Breast cancer is the most common cancer in women worldwide and the second most common cancer overall. It is a leading cause of cancer death in less developed countries and the second leading cause of cancer death in American women, exceeded only by lung cancer. There were over 2 million new cases in 2018 and the national incidence rate is around 138 cases per 100,000 inhabitants. As well, that the lifetime risk of developing breast cancer is estimated to be approximately 1 in 8 women.
This type of cancer is typically detected either during screening, before symptoms have developed, or after a woman notices a lump. Most masses seen on a mammogram and most breast lumps turn out to be benign (not cancerous). When cancer is suspected, tissue for microscopic analysis is usually obtained from a needle biopsy (fine-needle or larger core-needle) and less often from a surgical biopsy. Selection of the type of biopsy is based on multiple factors, including the size and location of the mass, as well as patient factors and preferences and resources.
Diagnosis of breast cancer is performed when an abnormal lump is found. When the patient visit the doctor, the doctor take some data regaring the smooth, texture, area of the lump which is going to be needed in order to evaluate if it is a benign or malignant escenario.
Moreover, it is needed to take a biopsy in order to determine whether it is cancerous and, if so, whether it has spread to other parts of the body.Where image recognition is needed in order to examine the images taken from the microscophy.
It is crucial to divide this project into two big areas: dataset and image recognition.
These are the paramethers that this dataset contain and that is going to guide us in order to determinate if the lump is benign or malignant.
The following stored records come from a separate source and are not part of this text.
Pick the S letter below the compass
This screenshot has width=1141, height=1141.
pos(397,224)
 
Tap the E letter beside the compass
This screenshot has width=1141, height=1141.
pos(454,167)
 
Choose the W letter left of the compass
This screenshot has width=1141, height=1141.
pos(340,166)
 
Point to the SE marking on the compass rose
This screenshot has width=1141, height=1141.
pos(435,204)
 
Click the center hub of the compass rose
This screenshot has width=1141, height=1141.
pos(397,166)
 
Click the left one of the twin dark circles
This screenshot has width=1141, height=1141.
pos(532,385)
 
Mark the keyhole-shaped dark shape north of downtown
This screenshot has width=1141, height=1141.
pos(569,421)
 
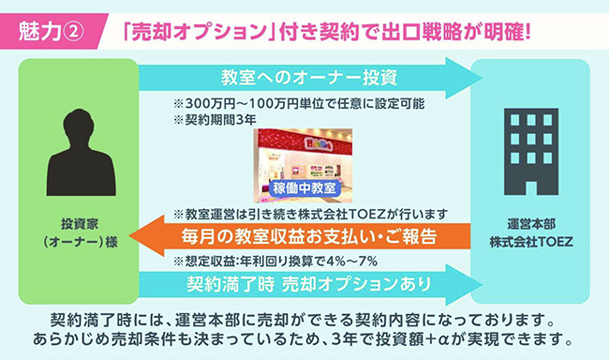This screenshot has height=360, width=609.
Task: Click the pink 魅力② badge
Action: pos(52,32)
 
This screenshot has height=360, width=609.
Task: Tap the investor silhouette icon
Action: pos(81,152)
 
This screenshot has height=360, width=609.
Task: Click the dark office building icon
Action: pos(531,152)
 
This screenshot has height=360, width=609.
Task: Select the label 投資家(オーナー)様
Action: pos(81,232)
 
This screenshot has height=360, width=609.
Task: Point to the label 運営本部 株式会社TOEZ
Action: pos(531,232)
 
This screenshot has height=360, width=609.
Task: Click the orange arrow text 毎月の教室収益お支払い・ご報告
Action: pos(309,236)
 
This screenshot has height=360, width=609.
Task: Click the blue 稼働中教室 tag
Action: pos(304,188)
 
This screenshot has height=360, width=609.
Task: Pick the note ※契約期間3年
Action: pos(215,120)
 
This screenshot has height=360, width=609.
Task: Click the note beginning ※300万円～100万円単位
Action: pos(299,104)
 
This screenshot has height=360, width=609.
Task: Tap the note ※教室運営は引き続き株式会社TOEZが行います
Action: pos(310,214)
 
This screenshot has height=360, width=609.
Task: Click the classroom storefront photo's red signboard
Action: pos(303,141)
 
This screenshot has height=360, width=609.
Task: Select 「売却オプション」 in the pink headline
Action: pos(199,32)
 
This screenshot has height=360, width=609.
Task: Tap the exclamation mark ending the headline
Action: pos(527,32)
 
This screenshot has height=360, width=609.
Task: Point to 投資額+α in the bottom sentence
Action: pos(412,339)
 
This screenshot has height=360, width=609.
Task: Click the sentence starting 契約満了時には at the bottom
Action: pos(303,321)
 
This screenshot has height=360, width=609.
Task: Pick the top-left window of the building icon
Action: pos(515,120)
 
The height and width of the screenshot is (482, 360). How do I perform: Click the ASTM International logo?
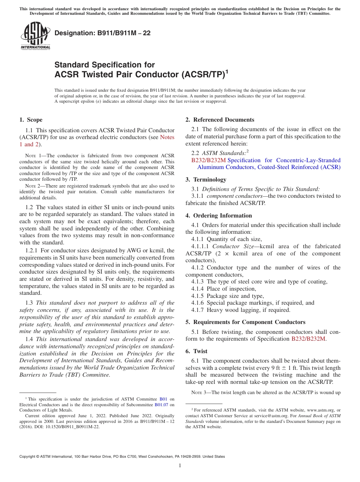point(35,36)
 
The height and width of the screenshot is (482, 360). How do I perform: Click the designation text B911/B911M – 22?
point(103,33)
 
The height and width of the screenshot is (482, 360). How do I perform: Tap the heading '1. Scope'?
point(31,120)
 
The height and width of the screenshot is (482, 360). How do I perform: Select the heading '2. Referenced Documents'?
point(220,120)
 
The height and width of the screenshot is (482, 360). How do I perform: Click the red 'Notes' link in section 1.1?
point(167,137)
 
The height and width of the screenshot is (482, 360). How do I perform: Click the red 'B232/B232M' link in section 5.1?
point(308,339)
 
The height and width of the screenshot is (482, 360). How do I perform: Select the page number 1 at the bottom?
point(180,466)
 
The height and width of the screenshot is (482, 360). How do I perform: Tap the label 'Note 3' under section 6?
point(200,392)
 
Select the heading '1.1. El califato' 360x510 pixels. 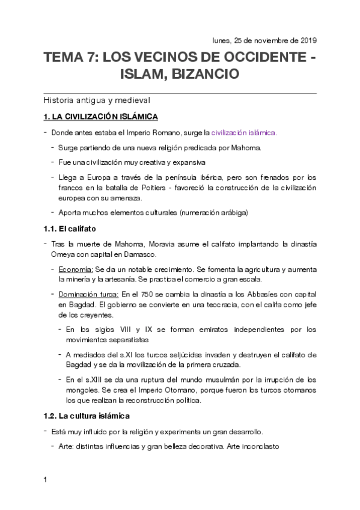pyautogui.click(x=70, y=229)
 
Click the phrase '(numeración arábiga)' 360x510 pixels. pyautogui.click(x=210, y=212)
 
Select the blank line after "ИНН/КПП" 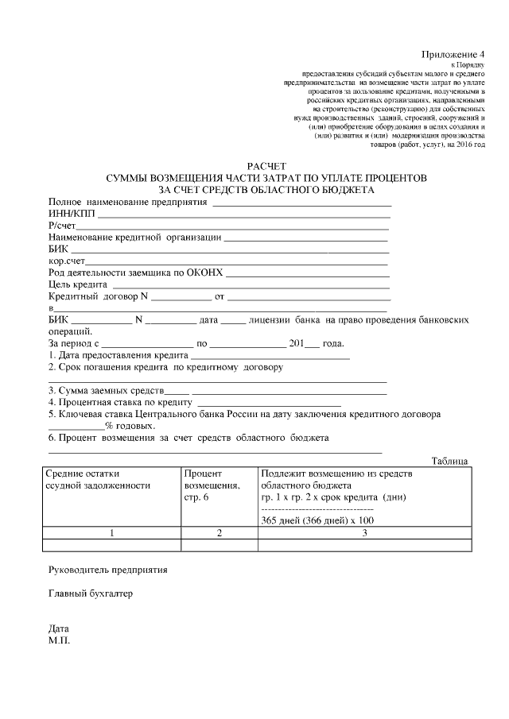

- diagnosis: The diagnosis of breast tissues (1 = malignant, 0 = benign) where malignant denotes that the disease is harmful
- mean_radius: mean of distances from center to points on the perimeter
- mean_texture: standard deviation of gray-scale values
- mean_perimeter: mean size of the core tumor
- mean_area: mean area of the core tumor
- mean_smoothness: mean of local variation in radius lengths It is crucial to prepare the dataset in order to find the best alogarithm. For this is needed to clean the null data and to check if there is any correlation, whether causal or not, between two variables. Then is been tried differents Machine Learning and Deep Learning models in order to obtain the hightest accurate result. Then we are ready to jump to the next step, image recognition.
As the images obtained from the biopsy are divided into train and test and 0 and 1 (benign or malignant) then they are ready to fit into the deep learning model.